If you look at it through a multi-paned window, take the dominant color in one of the squares and make the whole square that color. Take away all the variety in the square, replace it with the dominant, and do the same thing with all the squares--that's digital.

It's also significant to remember when considering digital reproduction that how many and how small those squares are determines how convincing an illusion of reality is presented.

Analog recording is a harnessing of natural energy. Sound/light waves travel through the atmosphere to be picked up by microphone/ camera and etched magnetically/photochemically on a physical recording medium. With digital recording, the final information storage process is pumped through the binary sieve and ends up as an absolute, black-and-white stream of data that can be effortlessly ported from one storage area to another and endlessly duplicated without image degradation.

We live in an analog world where analog information is mutated as it is passed along by analog methods, like the rumor game where a statement is so mangled by the process of being transmitted around a circle of people that when it reaches its destination, it has become completely different. Like analog recording, the process of distortion is embedded in the final piece of information. It could not have been created without a noisy system: it's all in there somewhere. By embracing digital technology, we are eliminating accidental, environmental alterations which might actually enhance the image. Analog information is much closer to the chaos it was brought out of, it's a live wire to reality that can still be affected by that reality. Digital information can be distorted, but only through premeditation. Digital is mummified, and its corpse has been defiled by the process of mummification: it's not all in there. Some of it is missing and will always be missing. But there are many interesting forms of necrophilia that may be applied to what's left. Computer software like Adobe Photoshop can simulate different analog effects like burning and dodging a photographic print (the actual manipulation of light), and digital rack effects can simulate an overdriven tube amp (the actual inducement of electrical entropy).

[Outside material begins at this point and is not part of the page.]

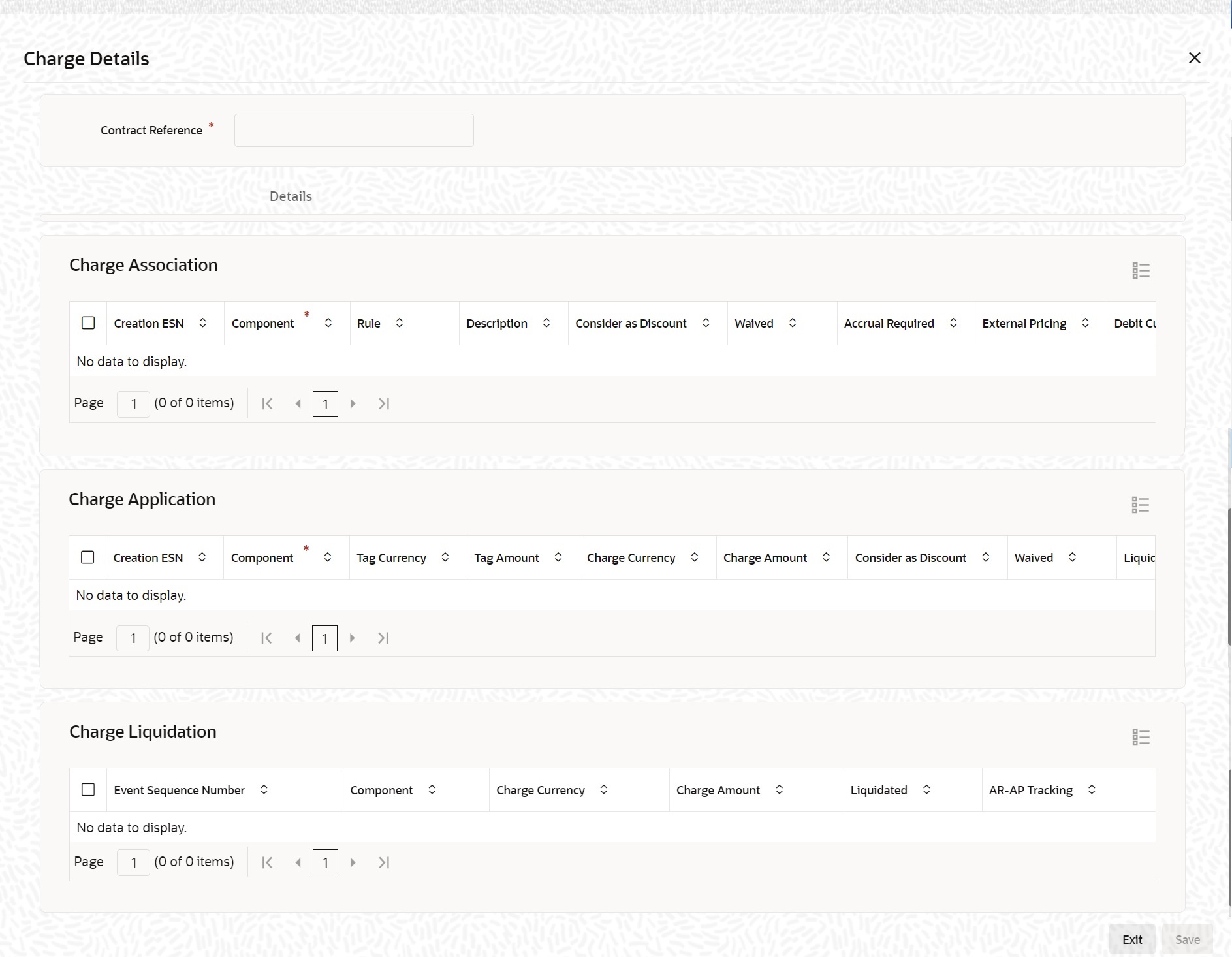Screen dimensions: 1232x957
Task: Sort by External Pricing column header
Action: 1085,323
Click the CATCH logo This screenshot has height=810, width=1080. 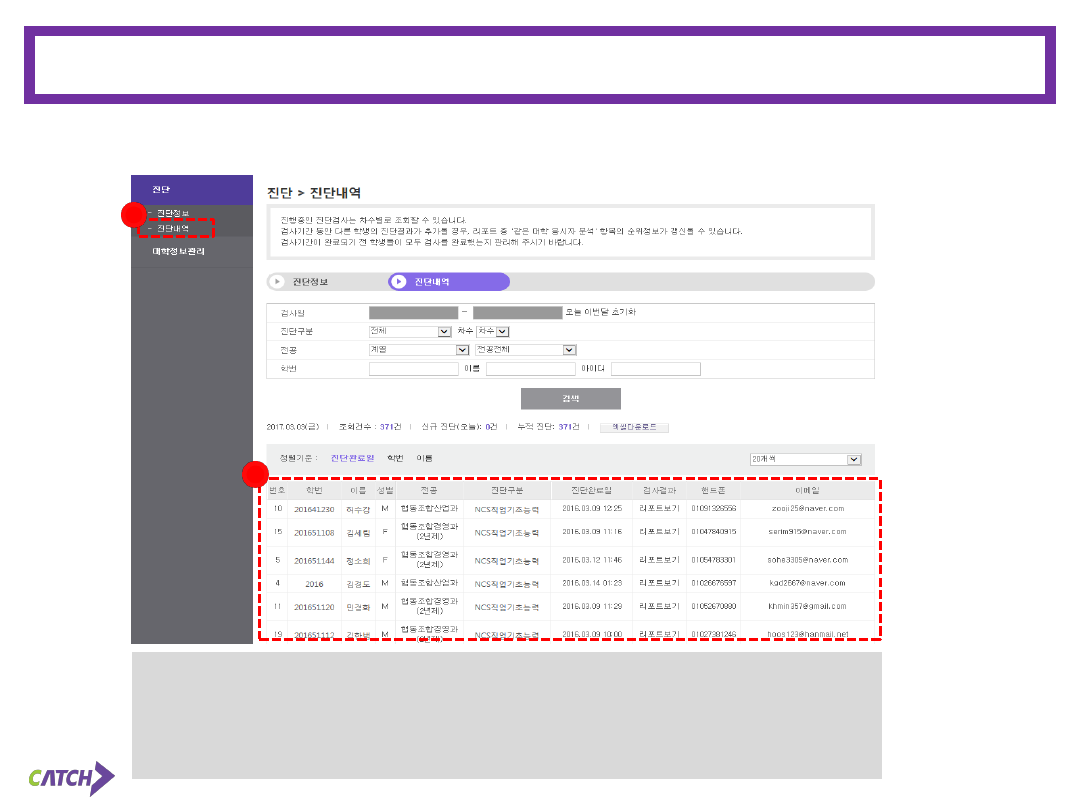tap(72, 777)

But it's all simulation of hands-on, matter-disturbing reality: digital information is in the can and it's not ever coming back out.

The re-production and re-presentation and re-creation of images and sounds is inherently deceptive, and the digital method thereof doubly so because it is structurally deceptive. It's not what you think it is: it's a gap-toothed plot point integral equation that is being accepted as a recording of reality. This becomes significant because media representations define a subset of reality to all but those who have directly experienced it, and now they can even override that first-person experience: People get married, videotape it, then immediately go home and watch it eleven times. The original event is soon buried by the framing and panning, the bad lighting and tinny sound, of the video. The real wedding becomes a performance of the real thing. The recording becomes the real thing. The real thing becomes the recording. When this "real thing" is digital (which video ain't--not yet [well, it is now--ed.]), the third eye becomes unfocused and, eventually, blind. This has been a public service announcement by a confirmed and ordained user of the technology in question.

--Kyle Silfer


* While a "halftone" is produced by the conversion of continuous tones to black-and-white dots, the process involves light waves passing through a physical screen to affect a photographic medium. There is no digital middle-man.

** Terence McKenna (The Archaic Revival; HarperSanFrancisco, 1991) has concluded that creativity is channeled into physical reality through individual human conduits, but broadcast from the Overmind, his version of the collective unconsciousness (or possibly space aliens). If that were true (and wouldn't it be a happy world if it were), the conceptual artists, as mere receivers--not generators--of the spark of creativity delivered by the Overmind, would appear somewhat more ridiculous than they already do, since we (in the omniversal sense) already know what they (in the who-do-they-think-they-are sense) are thinking or will think or have thought.